» Exercise
Your answer should consist of the lines in the following data that contain "Task".

» Information
- - - - - - -

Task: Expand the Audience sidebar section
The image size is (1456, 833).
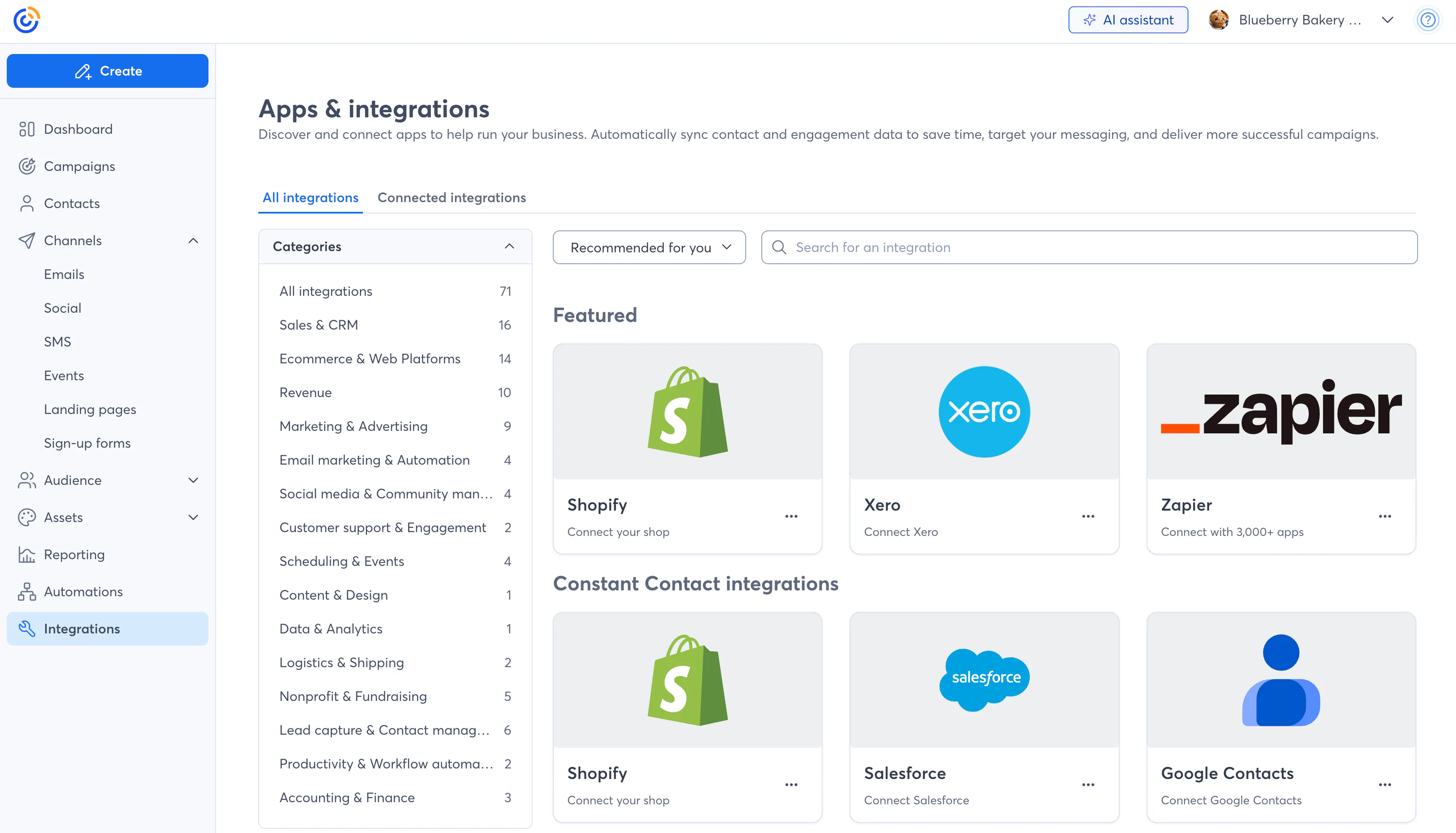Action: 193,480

- - - - - - -

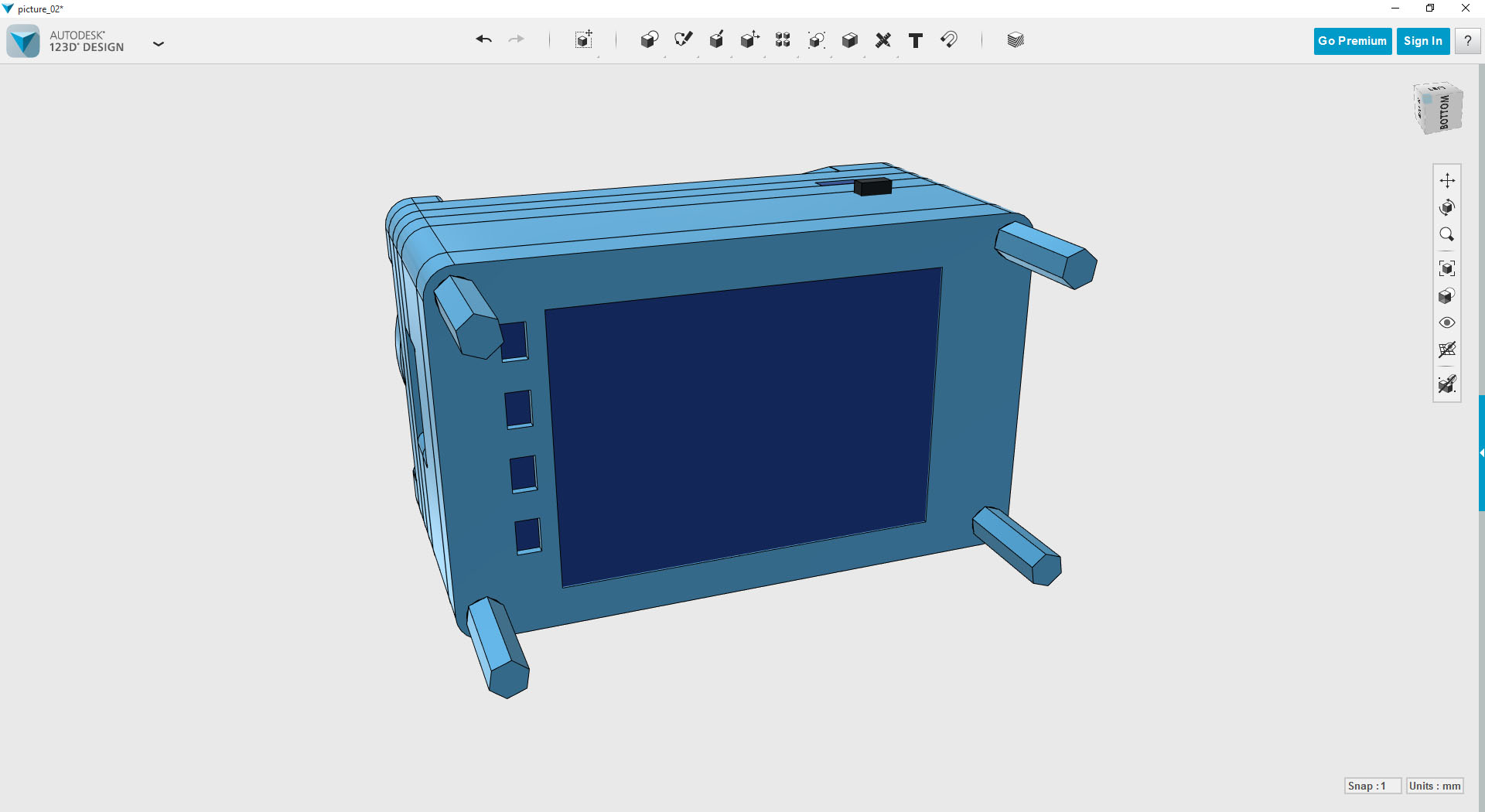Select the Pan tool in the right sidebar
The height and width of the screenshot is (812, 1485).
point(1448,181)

- - - - - - -

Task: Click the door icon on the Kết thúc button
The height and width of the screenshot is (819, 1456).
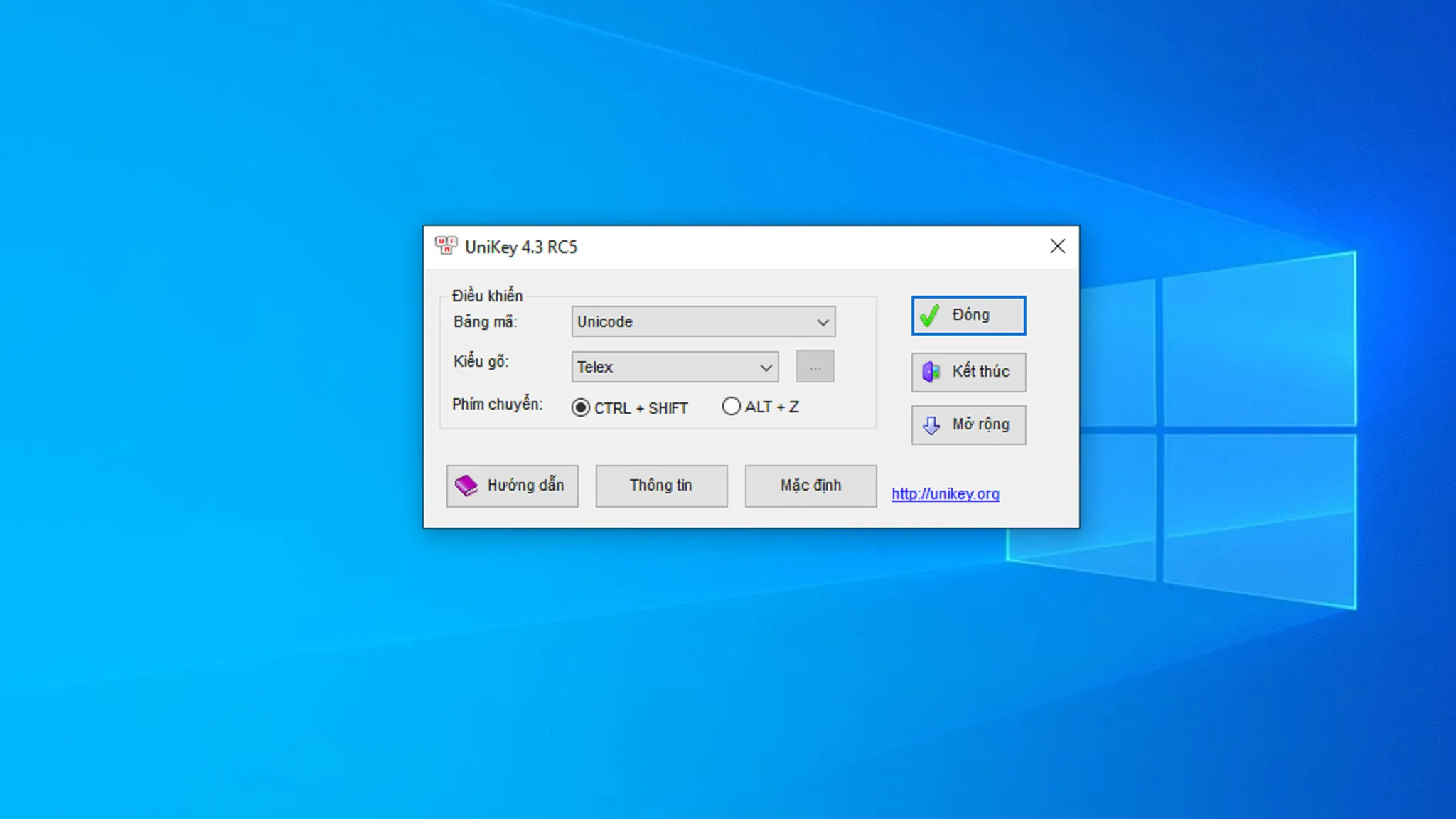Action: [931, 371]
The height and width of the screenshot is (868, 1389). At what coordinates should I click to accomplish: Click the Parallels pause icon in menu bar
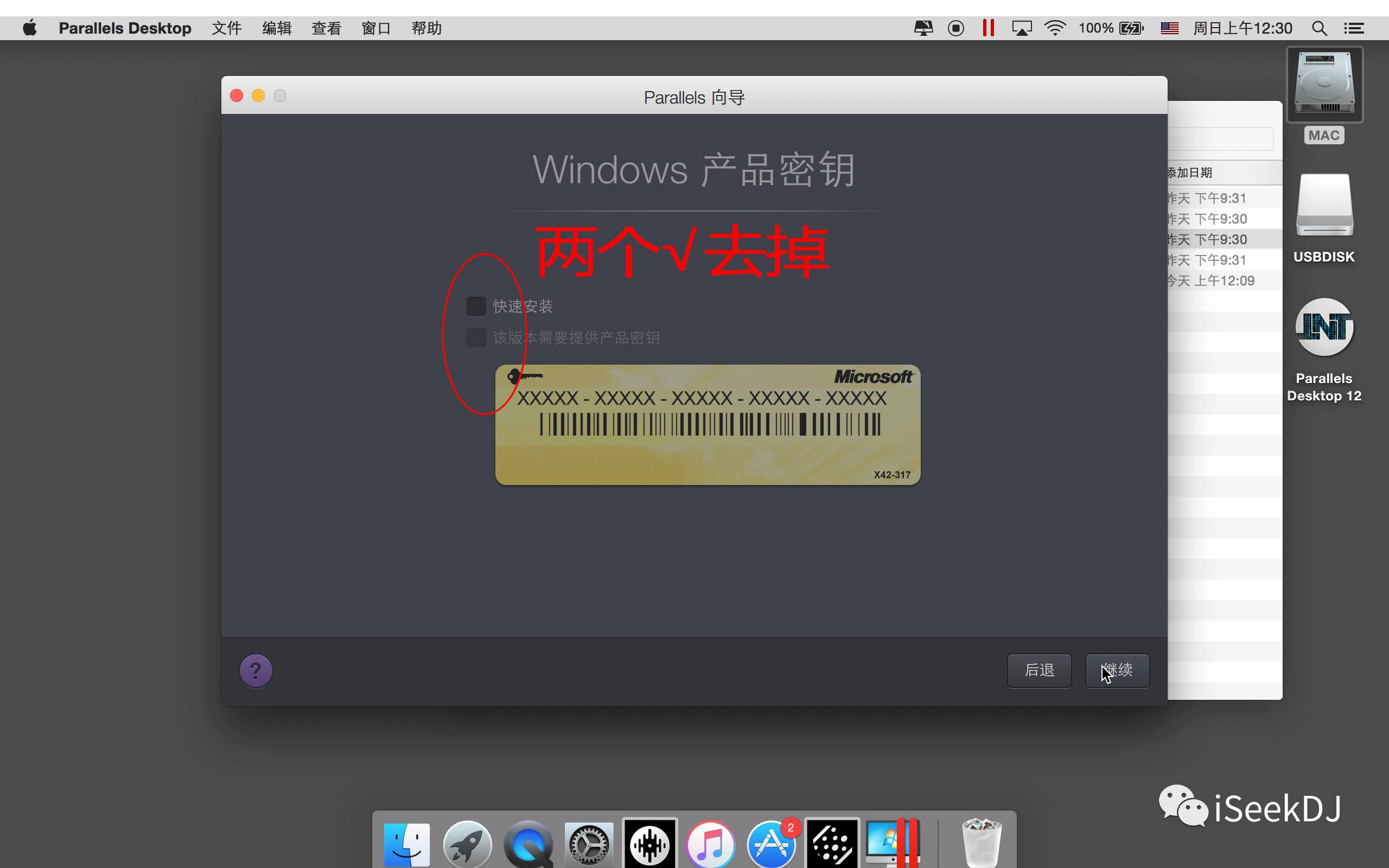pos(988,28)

- - - - - - -

» Reply
Task: Expand the Audience sidebar section
Task: Click the door icon on the Kết thúc button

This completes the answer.